> _WHAT YOU WILL DO_
Rewrite the passage on Margit's dancing creature between "Unlike plants and" and "cleansing and clarification.", inclusive, replacing "purification" with "renewal".

> _PROVIDED PASSAGE_
• • •

Unlike plants and animals, Margit's creature that has arisen from the waters can dance. The artist takes us into this movement, so unique for humans, which has no use, no purpose, no goal, but is practiced for its own sake and is simply beautiful. Of course, a dance like the one we have seen here needs to be practiced and learned. So Margit's creature probably does not come from the primeval flood, but from the waters of purification, cleansing and clarification.
Moreover, the beauty of this dance is neither idyllic nor harmonious, but full of life in all its fullness. So the audience sees an ambivalent creature – between strength and weakness, uprightness and stooped posture, vulnerability and invulnerability, joy and seriousness, strength and tenderness, permeability and impenetrability. This is how the creature dances through the world, surrounded by paintings, each with a deliberately chosen, well-considered place, accompanied by the sound of the sea, as unrelated and indifferent as it is rhythmic and reassuring. An image of nature indifferent to human activity – or of a divine energy that surrounds us?

• • •

> _Records from a dataset_
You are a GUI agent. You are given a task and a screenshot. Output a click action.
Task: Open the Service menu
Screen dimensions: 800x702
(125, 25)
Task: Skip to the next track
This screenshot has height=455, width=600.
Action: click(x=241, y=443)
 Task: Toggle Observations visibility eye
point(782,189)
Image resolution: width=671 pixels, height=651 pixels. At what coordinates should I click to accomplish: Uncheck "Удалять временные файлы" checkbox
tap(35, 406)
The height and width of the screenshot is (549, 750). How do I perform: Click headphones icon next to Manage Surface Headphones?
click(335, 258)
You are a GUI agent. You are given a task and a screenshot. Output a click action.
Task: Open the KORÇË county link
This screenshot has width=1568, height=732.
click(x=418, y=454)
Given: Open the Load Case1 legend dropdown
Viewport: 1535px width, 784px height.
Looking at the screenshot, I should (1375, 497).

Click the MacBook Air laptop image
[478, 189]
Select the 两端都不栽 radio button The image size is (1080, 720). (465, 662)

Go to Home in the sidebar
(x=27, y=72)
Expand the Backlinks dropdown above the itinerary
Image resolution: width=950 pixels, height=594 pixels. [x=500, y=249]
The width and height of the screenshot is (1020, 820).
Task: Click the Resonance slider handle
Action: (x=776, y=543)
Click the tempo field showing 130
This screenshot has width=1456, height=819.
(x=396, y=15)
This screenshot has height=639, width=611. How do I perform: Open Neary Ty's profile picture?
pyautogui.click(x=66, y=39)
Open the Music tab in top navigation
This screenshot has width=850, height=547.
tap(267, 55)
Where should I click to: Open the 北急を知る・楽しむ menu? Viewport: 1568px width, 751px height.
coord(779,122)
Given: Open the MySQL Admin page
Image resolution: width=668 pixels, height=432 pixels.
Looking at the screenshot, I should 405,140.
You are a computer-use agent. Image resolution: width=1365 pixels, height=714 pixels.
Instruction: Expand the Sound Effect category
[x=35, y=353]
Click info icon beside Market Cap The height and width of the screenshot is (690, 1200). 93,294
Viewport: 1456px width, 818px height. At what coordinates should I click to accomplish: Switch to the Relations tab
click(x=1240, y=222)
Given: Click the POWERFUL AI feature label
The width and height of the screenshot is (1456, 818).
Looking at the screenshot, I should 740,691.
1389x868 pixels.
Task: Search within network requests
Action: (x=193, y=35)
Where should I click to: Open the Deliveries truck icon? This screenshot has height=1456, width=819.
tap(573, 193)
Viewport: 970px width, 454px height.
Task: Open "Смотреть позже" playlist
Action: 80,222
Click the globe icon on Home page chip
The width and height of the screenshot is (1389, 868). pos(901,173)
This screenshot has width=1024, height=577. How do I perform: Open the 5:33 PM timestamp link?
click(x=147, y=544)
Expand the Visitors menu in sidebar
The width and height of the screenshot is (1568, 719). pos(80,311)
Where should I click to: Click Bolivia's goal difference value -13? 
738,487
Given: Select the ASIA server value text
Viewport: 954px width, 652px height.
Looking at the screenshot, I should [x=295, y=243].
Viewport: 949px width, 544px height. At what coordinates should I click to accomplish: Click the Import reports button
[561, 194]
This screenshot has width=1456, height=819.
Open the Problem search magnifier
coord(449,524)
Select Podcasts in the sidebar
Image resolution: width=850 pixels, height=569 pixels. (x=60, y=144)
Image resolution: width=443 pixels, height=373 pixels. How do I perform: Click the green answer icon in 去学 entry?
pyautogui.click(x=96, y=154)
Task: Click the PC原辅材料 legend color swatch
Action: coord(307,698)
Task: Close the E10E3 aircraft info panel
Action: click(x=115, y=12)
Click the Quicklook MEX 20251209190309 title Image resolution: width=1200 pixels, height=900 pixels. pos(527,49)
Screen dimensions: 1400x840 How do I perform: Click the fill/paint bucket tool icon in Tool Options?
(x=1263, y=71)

• • •

> _ANSWER FOR THE TASK_
Unlike plants and animals, Margit's creature that has arisen from the waters can dance. The artist takes us into this movement, so unique for humans, which has no use, no purpose, no goal, but is practiced for its own sake and is simply beautiful. Of course, a dance like the one we have seen here needs to be practiced and learned. So Margit's creature probably does not come from the primeval flood, but from the waters of renewal, cleansing and clarification.